WORK REQUEST: Only one stretch of the records below should be repeated. It starts with the line containing "Anmelden (579, 81)" and goes on through the line containing "[Suchen] (590, 34)", exactly as written.

LISTED ENTRIES:
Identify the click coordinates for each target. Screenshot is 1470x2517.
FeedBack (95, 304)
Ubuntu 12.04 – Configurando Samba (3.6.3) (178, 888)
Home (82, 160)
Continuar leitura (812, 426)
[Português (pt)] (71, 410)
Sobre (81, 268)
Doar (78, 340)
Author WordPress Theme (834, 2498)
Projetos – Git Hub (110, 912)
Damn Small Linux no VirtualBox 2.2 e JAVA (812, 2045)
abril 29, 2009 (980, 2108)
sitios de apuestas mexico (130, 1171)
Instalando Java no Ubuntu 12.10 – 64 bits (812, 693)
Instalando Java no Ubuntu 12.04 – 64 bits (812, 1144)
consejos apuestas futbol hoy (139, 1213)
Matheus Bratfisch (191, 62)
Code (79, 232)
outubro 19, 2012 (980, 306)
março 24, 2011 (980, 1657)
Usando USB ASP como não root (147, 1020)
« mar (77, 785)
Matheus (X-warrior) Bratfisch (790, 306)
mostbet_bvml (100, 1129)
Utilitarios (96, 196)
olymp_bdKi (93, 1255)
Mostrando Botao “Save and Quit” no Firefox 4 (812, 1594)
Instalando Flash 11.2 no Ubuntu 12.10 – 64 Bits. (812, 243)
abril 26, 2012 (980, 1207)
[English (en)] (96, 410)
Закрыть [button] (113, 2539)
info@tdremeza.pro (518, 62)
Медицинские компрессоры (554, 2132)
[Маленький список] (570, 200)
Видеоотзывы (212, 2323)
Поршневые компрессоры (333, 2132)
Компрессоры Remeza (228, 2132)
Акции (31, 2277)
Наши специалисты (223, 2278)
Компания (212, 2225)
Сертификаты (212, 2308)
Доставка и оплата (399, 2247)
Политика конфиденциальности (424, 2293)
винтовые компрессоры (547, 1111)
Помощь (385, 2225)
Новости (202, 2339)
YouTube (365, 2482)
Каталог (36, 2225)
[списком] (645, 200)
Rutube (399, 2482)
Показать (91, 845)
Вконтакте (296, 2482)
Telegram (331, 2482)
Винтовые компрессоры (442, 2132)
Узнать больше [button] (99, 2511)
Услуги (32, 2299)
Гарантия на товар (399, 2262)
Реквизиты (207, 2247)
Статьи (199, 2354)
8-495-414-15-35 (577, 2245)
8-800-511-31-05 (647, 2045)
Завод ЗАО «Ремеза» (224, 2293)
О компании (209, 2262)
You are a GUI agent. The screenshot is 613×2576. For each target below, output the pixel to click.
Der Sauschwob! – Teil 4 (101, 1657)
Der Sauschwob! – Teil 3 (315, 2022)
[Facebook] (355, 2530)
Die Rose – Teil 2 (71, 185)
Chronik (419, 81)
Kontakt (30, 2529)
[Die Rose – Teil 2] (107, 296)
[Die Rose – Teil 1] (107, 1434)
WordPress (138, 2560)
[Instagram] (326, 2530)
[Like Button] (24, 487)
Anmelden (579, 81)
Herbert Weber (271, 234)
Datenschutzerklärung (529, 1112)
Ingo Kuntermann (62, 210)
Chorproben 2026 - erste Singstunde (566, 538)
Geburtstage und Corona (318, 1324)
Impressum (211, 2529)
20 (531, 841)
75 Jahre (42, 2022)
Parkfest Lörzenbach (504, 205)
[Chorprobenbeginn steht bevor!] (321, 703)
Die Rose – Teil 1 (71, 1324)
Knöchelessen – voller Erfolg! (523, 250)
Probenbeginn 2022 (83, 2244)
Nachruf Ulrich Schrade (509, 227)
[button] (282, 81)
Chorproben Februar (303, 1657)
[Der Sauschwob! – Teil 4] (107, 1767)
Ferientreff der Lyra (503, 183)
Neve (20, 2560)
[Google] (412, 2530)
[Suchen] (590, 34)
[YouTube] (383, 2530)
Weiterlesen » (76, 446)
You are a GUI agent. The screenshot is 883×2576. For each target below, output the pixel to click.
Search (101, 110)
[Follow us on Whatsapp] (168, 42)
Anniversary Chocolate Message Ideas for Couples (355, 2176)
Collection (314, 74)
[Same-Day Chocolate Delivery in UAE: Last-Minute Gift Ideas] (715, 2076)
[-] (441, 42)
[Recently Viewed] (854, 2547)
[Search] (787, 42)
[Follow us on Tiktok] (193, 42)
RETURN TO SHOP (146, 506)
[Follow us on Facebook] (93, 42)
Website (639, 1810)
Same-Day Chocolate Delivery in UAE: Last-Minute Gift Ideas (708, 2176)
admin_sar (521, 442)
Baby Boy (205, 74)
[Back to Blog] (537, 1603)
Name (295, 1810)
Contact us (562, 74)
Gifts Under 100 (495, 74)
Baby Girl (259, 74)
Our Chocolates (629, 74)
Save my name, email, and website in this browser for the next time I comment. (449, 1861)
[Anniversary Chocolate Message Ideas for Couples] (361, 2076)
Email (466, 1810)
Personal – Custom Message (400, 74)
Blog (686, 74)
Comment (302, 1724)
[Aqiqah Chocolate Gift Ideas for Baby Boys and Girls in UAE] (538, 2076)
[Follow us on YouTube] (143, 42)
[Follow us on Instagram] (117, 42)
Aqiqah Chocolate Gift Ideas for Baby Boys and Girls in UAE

YOUR RESPONSE:
Anmelden (579, 81)
Herbert Weber (271, 234)
Datenschutzerklärung (529, 1112)
Ingo Kuntermann (62, 210)
Chorproben 2026 - erste Singstunde (566, 538)
Geburtstage und Corona (318, 1324)
Impressum (211, 2529)
20 (531, 841)
75 Jahre (42, 2022)
Parkfest Lörzenbach (504, 205)
[Chorprobenbeginn steht bevor!] (321, 703)
Die Rose – Teil 1 (71, 1324)
Knöchelessen – voller Erfolg! (523, 250)
Probenbeginn 2022 (83, 2244)
Nachruf Ulrich Schrade (509, 227)
[button] (282, 81)
Chorproben Februar (303, 1657)
[Der Sauschwob! – Teil 4] (107, 1767)
Ferientreff der Lyra (503, 183)
Neve (20, 2560)
[Google] (412, 2530)
[Suchen] (590, 34)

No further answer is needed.